Le quarté magique du Palais Garnier

Passé le porche du Palais Garnier, dès le vestibule, quatre monstres sacrés accueillent l’amateur d’art lyrique, juchés sur leur haut piédestal.

Devinette : qui s’attend-on à trouver en pareil lieu, sachant que le plus bel opéra du monde a été achevé en 1875 ?

Verdi, Rossini, Bellini, Donizetti, Meyerbeer, Halévy, Berlioz ?

Vous n’y êtes pas du tout !

Au siècle du bel canto romantique et du « grand opéra », quatre ans après Aïda, ce sont les vieilles barbes du XVIIe et du XVIIIe siècles que l’on a installés à la place d’honneur dans le temple de l’art lyrique.

A gauche, Rameau, plongé dans son Traité de l’Harmonie, Monsieur de Lully, le Florentin à la pose avantageuse, à droite le Chevalier Glück, et Haendel, le cher Saxon, un peu serré dans ses vêtements…

Et l’on se prend à se demander : qu’ont-ils en commun, à part un prénom double et, paraît-il, mauvais caractère ?

D’abord d’illustrer le proverbe : « Nul n’est prophète… ». Lulli le Florentin, Glück l’Autrichien, Haendel le Saxon ont quitté leur pays natal, Rameau, le Bourguignon, sa province natale, pour imposer leur génie, les uns à Paris, les autres à Londres.

Et aussi d’avoir attendu la maturité pour libérer leur pleine puissance créatrice au service de l’opéra.
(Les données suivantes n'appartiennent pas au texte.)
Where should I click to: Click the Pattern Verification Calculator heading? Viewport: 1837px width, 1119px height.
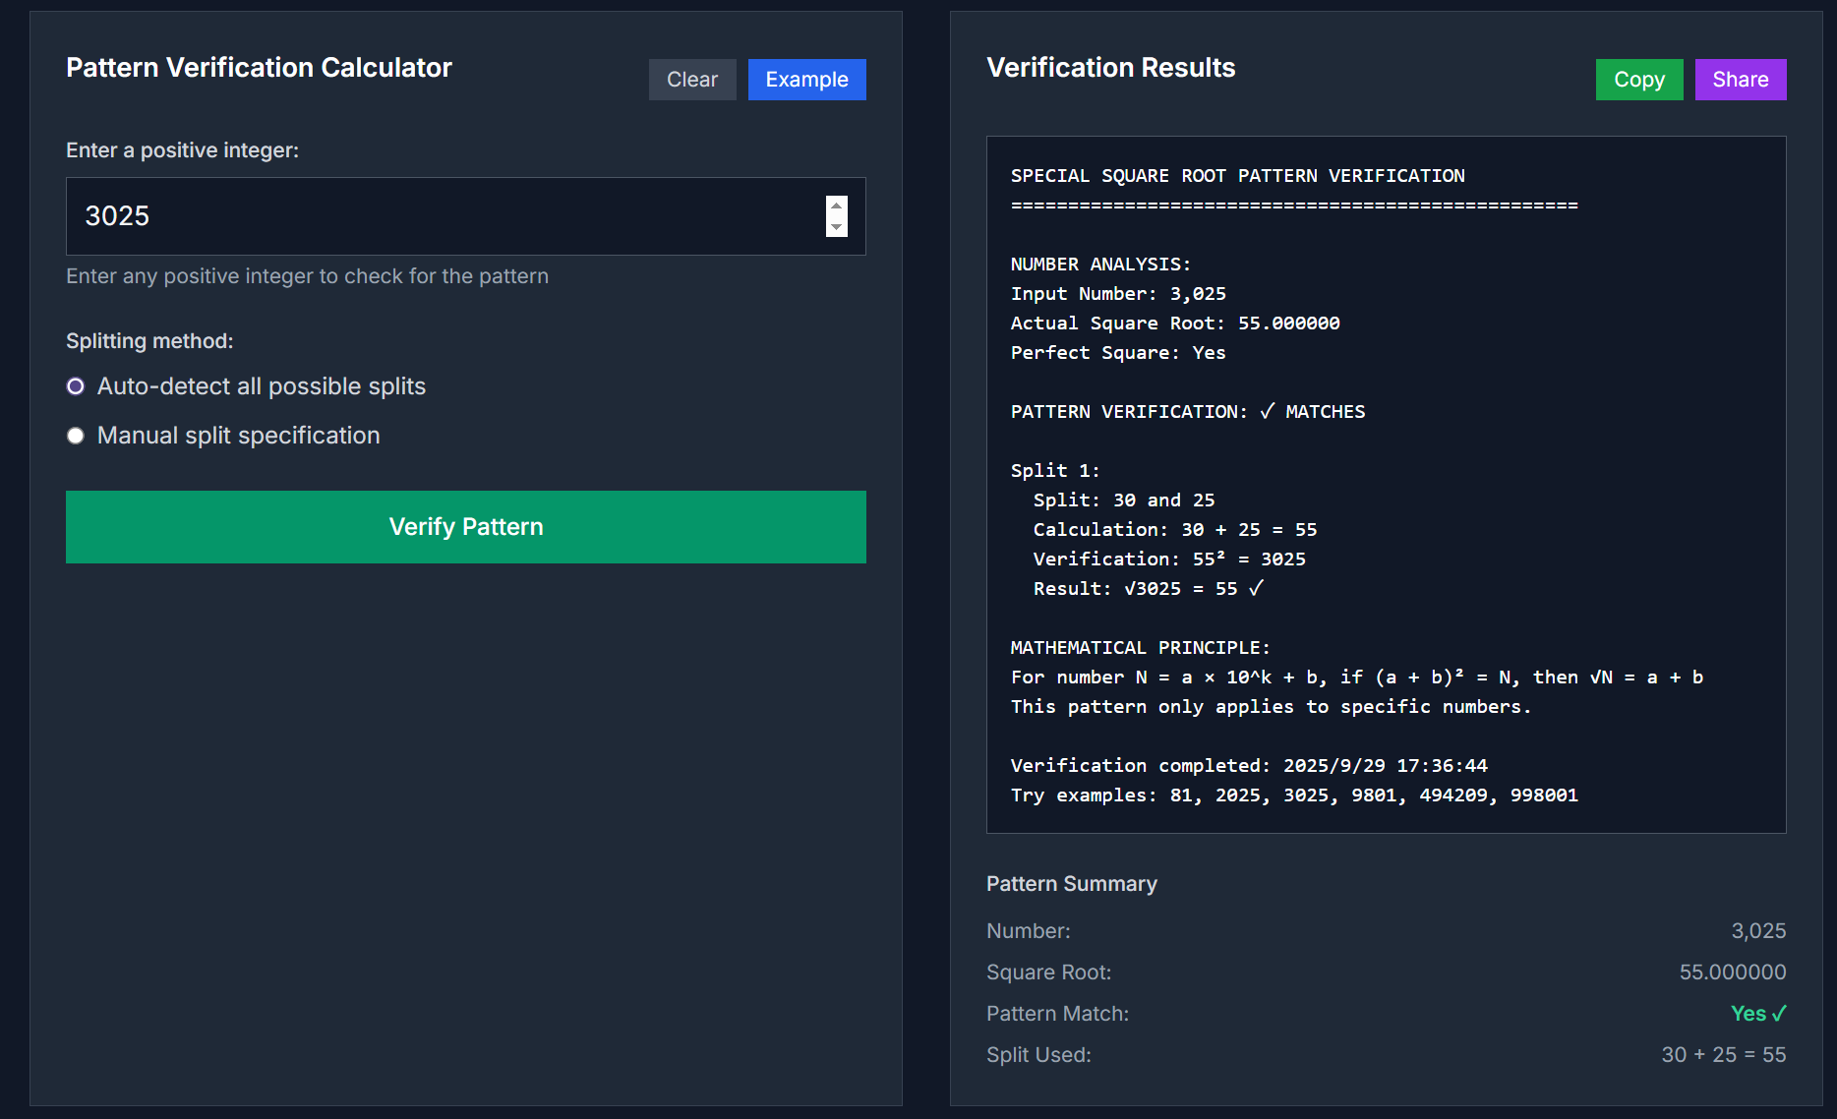[x=259, y=68]
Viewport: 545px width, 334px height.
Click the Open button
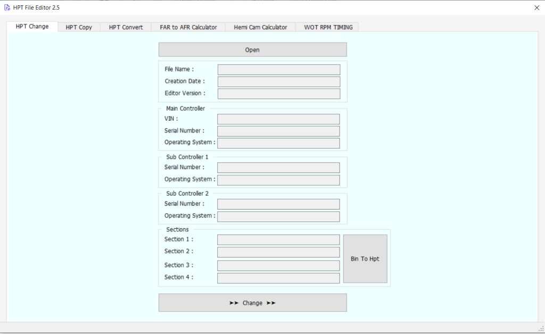252,49
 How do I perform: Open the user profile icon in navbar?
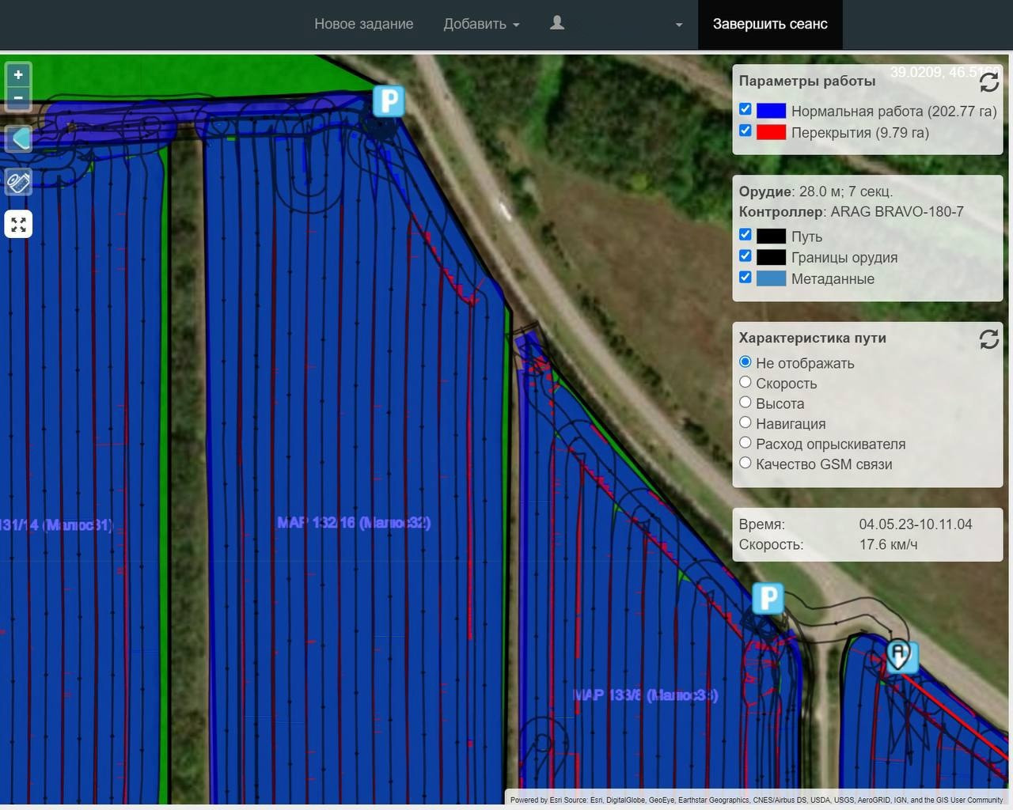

Lully a 41 ans – pas si jeune, à cette époque – lorsque la tragédie lyrique naît avec « Cadmus et Hermione », Glück 48 ans lorsqu’il révolutionne l’opéra italien avec « Orfeo ed Euridice », Rameau a 50 ans lorsqu’il réinvente la tragédie avec « Hippolyte et Aricie ». Seul Haendel a eu le génie lyrique précoce.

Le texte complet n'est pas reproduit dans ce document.